This tape 610T can be used to secure the first panel 620,
transition panel 660 and/or second panel 630 to a bracket 680. A
filler strip 686 can be disposed above the wall in the bracket 680.
This filler strip can be a fire barrier or intumescent foam located
between the first surface 1 of the wall and the second surface 2 of
the ceiling. Further, in this embodiment, another or second barrier
610 can be disposed on the other side of the strip 6 adjacent
another surface 4 of the wall W, opposite the first wall surface 3.
The duplicate barriers can provide enhanced fire protection,
prevent or impair fire spread and reduce noise.
[0065] A second alternative embodiment of the structural barrier is
shown in FIG. 7-9 and generally designated 710. The structural
barrier 710 can be virtually identical or similar to the structural
barrier 510 and 610, as well as any other embodiments herein
described above in structure, function and operation with a few
exceptions. For example, the structural barrier 710 can include a
base 740, first panel 720 and a second panel 730 with one or more
wedges 781 to retain a core 790 in a core compartment 790C. The
first panel 720 and second panel 730 can be joined via a transition
wall 760. The first panel 720 can extend to a base or extension
wall 740 which itself can transition to the first sealer wall 750.
The second panel 730 can terminate at a distal free end 737 which
extends in a cantilevered manner over the base and wedge 782
described below. The second panel can be disposed above the first
panel 720, transition wall 760, extension wall 740 and first sealer
wall 750. With the exception of the free end, all of these
components can be virtually identical to those of the embodiments
above. The free end and second panel can be configured to move in
direction M such as when the barrier 710 is forced into a gap
between structural members, optionally under force.
[0066] As shown in FIG. 7, like the embodiment above, the base 740
can extend to the first panel 720. The first panel can be
curvilinear and can transition on a curve C3 that is convex away
from the horizontal reference line or plane RL, as it extends
toward the second panel 730. The curve C3 can be constant or
variable. In some cases, the curve can actually be a right angle,
with the base 740 transitioning to the first panel 720 at a corner
or right angle. In such a case, the base can be parallel to the
reference line RL, while the first panel can be transverse or
perpendicular to the reference line RL. The first panel can be flat
and planar and can extend vertically upward from its distal end
toward the transition wall, or the second panel 730.
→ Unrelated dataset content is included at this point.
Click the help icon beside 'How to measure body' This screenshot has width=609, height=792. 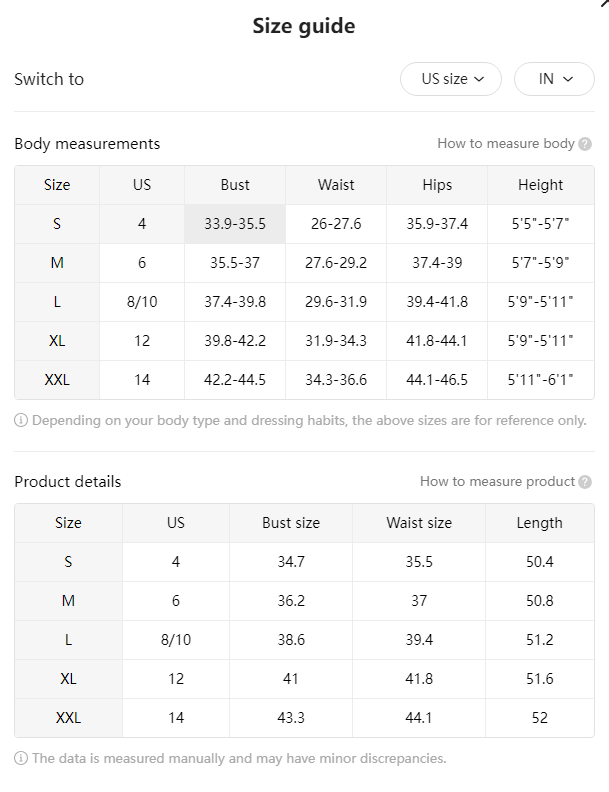[x=585, y=144]
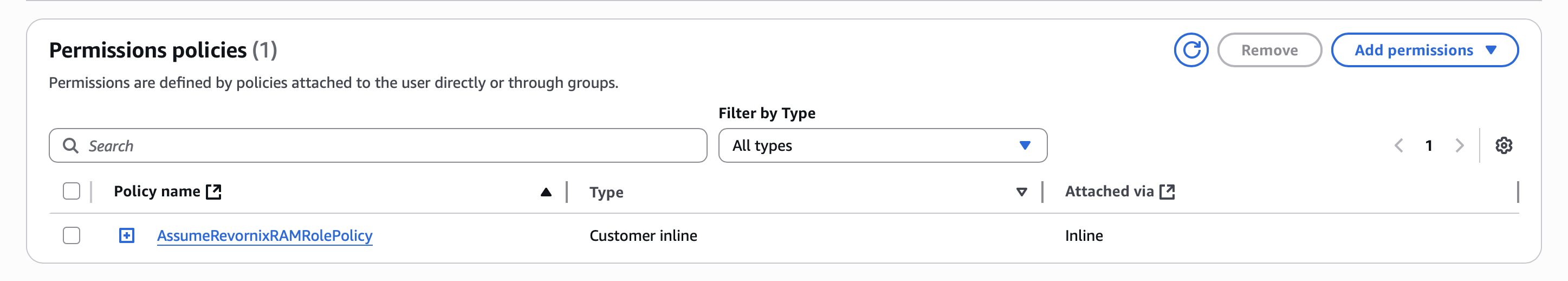Sort by Policy name ascending arrow

pyautogui.click(x=546, y=193)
[0067] Like the embodiments above, the first 720 and second 730
panels can both be curved convexly away from the reference line,
however, the curvatures C3 and C4 can be different and can have
respective different length radii R3 and R4. Optionally, the radius
of curvature R2 of the second panel 730 can be greater than the
radius of curvature R3 of the first panel 720. The second panel 730
can have a curvature C4 or curvilinear contour that is upwardly
convex. The second panel 730 also can be flexible so the second
panel can move toward or away from the horizontal reference line or
plane RL to automatically adjust a height of the barrier 710
relative to a gap G between structural members within which the
barrier is placed. The second radius R4 of the curvature or
curvilinear contour C4 can be constant or variable. In some cases,
it can be constant. Where constant, the radius R4 can be optionally
about 0.1 inch to about 2 inches, about 0.1 inch to about 1.5
inches, about 0.2 inches to about 0.8 inches, about 0.2 inches to
about 0.6 inches, or about 0.3 inches to about 0.4 inches.
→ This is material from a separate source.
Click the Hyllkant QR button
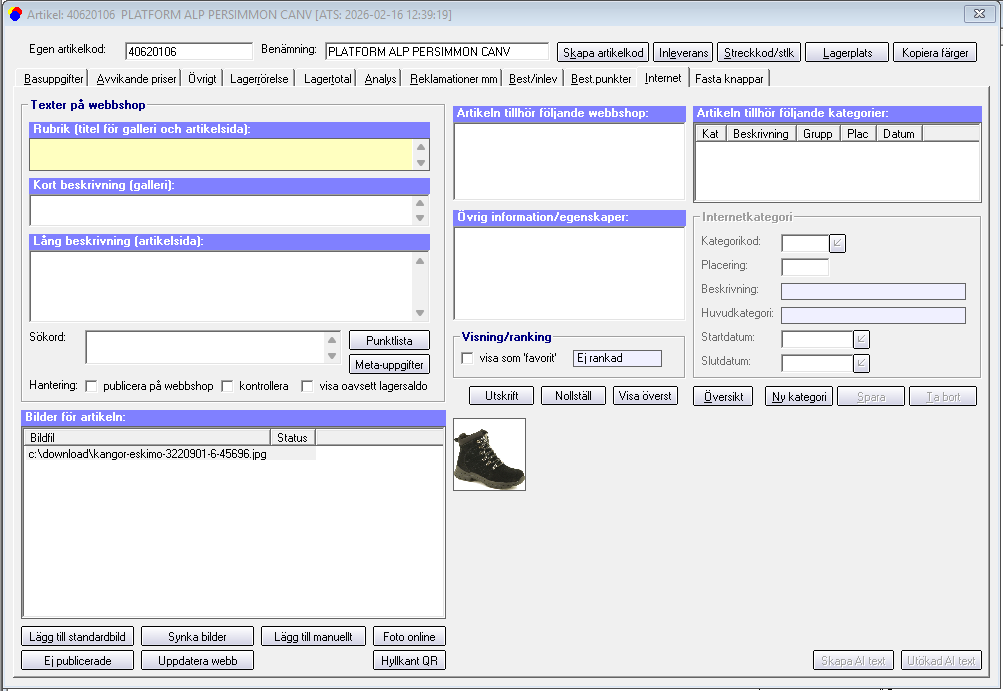The height and width of the screenshot is (691, 1003). pos(409,660)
[0068] As shown in FIG. 9, one or more structural barriers 710 can
be disposed between a first building surface 1 and a second
building surface 2 to fill in, occlude, or partially or fully
obstruct a gap G between the first surface 1 and the second surface
2, virtually identically to the barriers of the embodiments
described above. As shown, the first surface 1 can be an upper
portion of a wall W, and the second building surface 2 can be a
horizontal surface, such as that of a ceiling or a roof or other
generally horizontal structure C in a building. Of course, in other
applications as described below, the gap G can be formed between
other building surfaces.
[0069] In this second embodiment, however, the one or more wedges,
core and core compartment can differ somewhat from the embodiments
above. For example, the barrier 710 can be equipped with one or
more wedges, such as a first or lower wedge 782 that projects from
the base 740 at or near the first sealer wall 750. The distal free
end 737 can be void of any such wedge. The open face 789 can be
defined between the wedge 782 and the distal free end 737. Through
this face the fire resistant core 790 can be visible to confirm via
a visible inspection its presence in the barrier 710. The open face
design with the core also allows the distal end 737 to flex toward
the wedge 782 when the core compresses under forces as described
below, which in turn allows for significant variance in gap widths
in which the barrier can be used.
[0070] The wedge 782 in this embodiment can be similar to and also
can differ from the lower wedge of the embodiment above. For
example, this wedge 782 can include an exterior wall 782A and an
interior wall 782B, which can face toward the first panel 720. The
interior and exterior walls can be generally planar and parallel to
one another. Although referred to as a wedge, this element 782
might not in some cases perform an actual wedging action of
functionality, and may be in the form of a wall. In some cases, the
exterior wall 782A can be aligned in parallel to and generally
flush with an exterior surface of the first sealer wall 750. The
exterior surfaces of these walls can lay in a common reference
plane RP. The interior wall 782B can be disposed opposite the
curvature C3 and the uppermost extent of the first panel 720.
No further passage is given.